Qi Xiu swallowed his questions and forced steel into his voice. “Then we will guard Southern Chu Gate’s eastern door with our lives. Let no one say Chuqin Sect forgets its debts.”
Chu Zhuangyuan doubled over laughing, as if he’d told the funniest joke in the world. “Guard the door? You? Hahaha!”
Qi Xiu’s old face burned crimson in front of his disciples. He managed two awkward chuckles.

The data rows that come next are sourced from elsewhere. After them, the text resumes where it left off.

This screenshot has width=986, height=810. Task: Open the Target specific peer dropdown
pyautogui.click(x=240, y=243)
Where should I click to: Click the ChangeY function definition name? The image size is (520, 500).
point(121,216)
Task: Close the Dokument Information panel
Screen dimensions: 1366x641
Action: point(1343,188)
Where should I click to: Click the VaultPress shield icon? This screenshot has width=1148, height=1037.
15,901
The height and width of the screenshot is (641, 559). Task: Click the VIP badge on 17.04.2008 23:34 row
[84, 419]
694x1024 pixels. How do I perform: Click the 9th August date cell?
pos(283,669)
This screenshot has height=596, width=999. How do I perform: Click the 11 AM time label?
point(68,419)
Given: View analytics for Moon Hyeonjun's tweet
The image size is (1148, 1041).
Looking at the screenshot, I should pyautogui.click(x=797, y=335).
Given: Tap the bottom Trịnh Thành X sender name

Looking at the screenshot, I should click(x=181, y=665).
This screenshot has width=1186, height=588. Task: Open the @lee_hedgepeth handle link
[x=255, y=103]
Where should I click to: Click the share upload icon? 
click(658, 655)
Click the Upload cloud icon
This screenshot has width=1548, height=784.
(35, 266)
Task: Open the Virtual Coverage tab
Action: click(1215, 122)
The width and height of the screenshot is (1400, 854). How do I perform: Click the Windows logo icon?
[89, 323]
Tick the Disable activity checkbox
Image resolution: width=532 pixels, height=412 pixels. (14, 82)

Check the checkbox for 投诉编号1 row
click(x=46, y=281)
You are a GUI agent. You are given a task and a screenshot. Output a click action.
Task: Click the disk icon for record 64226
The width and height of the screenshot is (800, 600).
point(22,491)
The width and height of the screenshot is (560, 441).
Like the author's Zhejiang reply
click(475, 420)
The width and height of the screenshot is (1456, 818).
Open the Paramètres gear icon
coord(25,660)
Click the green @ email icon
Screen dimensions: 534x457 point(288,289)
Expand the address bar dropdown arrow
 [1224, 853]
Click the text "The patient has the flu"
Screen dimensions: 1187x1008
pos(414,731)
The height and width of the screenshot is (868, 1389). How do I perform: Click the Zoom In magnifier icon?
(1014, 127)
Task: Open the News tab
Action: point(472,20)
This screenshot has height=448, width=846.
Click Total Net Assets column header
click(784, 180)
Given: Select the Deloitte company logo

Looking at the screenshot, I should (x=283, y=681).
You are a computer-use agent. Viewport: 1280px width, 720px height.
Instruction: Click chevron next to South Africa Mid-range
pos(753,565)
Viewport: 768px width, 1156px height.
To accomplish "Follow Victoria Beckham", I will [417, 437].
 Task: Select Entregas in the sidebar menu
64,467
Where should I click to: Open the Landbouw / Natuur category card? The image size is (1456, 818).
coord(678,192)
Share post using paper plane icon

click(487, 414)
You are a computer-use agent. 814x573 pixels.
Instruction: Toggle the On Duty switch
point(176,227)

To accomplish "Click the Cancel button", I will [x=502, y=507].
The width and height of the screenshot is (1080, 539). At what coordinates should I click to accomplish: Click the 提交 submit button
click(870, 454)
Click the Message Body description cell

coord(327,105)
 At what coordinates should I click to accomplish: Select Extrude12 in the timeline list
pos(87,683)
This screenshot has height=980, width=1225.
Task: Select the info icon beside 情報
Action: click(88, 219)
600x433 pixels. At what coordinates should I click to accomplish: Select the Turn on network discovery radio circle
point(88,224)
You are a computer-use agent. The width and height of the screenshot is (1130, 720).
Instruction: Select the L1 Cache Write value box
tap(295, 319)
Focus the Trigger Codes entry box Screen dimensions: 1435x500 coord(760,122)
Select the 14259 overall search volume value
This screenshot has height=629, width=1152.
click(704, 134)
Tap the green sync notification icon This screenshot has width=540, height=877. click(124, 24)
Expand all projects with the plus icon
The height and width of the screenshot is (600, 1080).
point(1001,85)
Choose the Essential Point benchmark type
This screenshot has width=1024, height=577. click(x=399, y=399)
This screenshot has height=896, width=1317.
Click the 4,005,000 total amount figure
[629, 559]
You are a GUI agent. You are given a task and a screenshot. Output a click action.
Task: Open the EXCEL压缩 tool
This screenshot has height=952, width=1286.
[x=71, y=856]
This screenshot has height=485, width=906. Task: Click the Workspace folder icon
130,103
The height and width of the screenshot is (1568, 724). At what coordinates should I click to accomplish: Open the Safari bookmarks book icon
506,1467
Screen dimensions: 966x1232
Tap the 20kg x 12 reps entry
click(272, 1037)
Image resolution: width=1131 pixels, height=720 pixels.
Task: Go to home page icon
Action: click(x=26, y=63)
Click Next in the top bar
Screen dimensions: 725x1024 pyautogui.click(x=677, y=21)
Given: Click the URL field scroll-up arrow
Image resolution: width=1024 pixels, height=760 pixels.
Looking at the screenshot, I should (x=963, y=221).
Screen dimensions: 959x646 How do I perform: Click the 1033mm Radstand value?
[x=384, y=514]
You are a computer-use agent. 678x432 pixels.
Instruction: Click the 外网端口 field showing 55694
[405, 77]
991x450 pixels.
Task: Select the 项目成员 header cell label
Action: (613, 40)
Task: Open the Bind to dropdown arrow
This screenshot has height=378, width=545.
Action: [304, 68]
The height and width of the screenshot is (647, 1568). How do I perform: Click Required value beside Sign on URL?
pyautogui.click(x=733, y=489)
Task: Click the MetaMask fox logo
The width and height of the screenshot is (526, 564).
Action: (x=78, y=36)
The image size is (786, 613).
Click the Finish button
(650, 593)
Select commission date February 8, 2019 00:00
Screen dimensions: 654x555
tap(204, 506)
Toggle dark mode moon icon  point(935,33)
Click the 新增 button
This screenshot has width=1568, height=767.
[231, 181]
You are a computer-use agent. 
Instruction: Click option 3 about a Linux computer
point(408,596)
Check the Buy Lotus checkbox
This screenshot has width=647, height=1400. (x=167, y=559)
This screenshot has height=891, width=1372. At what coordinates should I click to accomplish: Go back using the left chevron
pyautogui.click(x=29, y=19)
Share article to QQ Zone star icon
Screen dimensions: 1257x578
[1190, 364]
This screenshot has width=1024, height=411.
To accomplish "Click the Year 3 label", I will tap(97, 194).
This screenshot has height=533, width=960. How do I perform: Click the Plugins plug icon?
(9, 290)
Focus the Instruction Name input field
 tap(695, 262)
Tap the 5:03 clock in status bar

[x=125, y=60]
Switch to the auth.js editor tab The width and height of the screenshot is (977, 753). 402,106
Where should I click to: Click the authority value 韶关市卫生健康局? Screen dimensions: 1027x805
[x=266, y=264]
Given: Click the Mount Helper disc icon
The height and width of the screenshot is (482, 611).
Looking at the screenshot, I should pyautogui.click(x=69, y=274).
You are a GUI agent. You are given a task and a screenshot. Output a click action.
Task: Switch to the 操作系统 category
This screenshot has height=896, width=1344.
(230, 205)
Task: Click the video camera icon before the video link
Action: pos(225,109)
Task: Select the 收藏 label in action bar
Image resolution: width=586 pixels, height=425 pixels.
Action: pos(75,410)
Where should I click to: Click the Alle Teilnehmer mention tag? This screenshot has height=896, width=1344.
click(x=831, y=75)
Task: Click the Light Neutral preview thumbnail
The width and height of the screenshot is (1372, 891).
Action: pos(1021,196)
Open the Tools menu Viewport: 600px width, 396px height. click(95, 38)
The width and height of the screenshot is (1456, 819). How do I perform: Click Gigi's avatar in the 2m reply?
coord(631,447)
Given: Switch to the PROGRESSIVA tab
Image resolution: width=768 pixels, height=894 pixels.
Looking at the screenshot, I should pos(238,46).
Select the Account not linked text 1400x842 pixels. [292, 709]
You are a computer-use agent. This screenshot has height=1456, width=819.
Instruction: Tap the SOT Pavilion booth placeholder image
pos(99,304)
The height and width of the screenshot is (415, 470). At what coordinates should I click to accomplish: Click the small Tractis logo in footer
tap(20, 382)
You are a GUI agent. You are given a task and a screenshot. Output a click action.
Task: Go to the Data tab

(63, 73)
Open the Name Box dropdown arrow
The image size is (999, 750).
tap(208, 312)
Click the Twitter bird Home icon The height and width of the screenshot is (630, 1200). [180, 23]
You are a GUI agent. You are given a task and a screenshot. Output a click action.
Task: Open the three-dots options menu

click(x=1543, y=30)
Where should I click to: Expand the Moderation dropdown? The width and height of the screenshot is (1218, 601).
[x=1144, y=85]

When she finally straightened, tears of mirth in her eyes, she tossed him a jade slip and a small boat-shaped artifact.
“The slip is for your eyes only. Break that rule and you won’t enjoy the consequences.
This mid first-rank Wind Array Spirit Boat is my personal welcome gift. Out here normal flying treasures drain you dry in half a day. This one drinks spirit stones instead of your qi, practically mandatory in the Southern Border.”
She leaped back onto her crane. “Name’s Chu Zhuangyuan. If anything ever gets too big for you, come find me in Southern Chu City.”
A flick of emerald wings and she was gone, only her voice drifting back on the wind.
Qi Xiu stared at the empty sky.
“Sect Leader… what now?”
Zhang Shishi and Zhan Yuan stepped closer.
Black cloud in every direction, a single ugly stone box on a barren peak, and ten lost souls. The loneliness hit like a physical weight.
Qi Xiu exhaled. “First we settle in. Unpack. Clean. Everything else can wait.”
Home, he had called it.
They turned toward the building.
No graceful pillars, no crimson doors, no swooping eaves. Just crude white stone walls stacked by giant hands, roof tiers barely pretending at elegance. Worst of all: no doors, no windows. One wall had been smashed open long ago, leaving a ragged black hole. Previous visitors had solved the entrance problem the direct way.
Qi Xiu squared his shoulders. “This is our home now. Our foundation. Southern Chu Gate dragged us across half the continent for this peak. We root here, or we die forgotten. Choose.”
He assigned Gu Ji to watch little Qin Weiyu and He Yu, ordered the rest to sort crates outside, then took a glowstone and ducked through the hole with Zhang Shishi.
Inside was… better than expected.
A single vast hall swallowed most of the interior, surprisingly clean, air not stale. Faded murals peeled from the walls, once glorious, now ghosts of color. Near the breach, a patch of floor was scorched black, ashes still heaped beside it, someone had camped here recently.
Zhang Shishi pointed to old sword scars gouging the stone. “Temporary shelter for passing cultivators. Fights too, by the look of it.”
They found more proof: cold campfire rings, spent glowstones tossed in corners. In the only two side chambers, one had been swept spotless. A full water vat, strings of dried beast jerky, even a chest with clean bedding.
“Someone’s living here,” Zhang Shishi muttered.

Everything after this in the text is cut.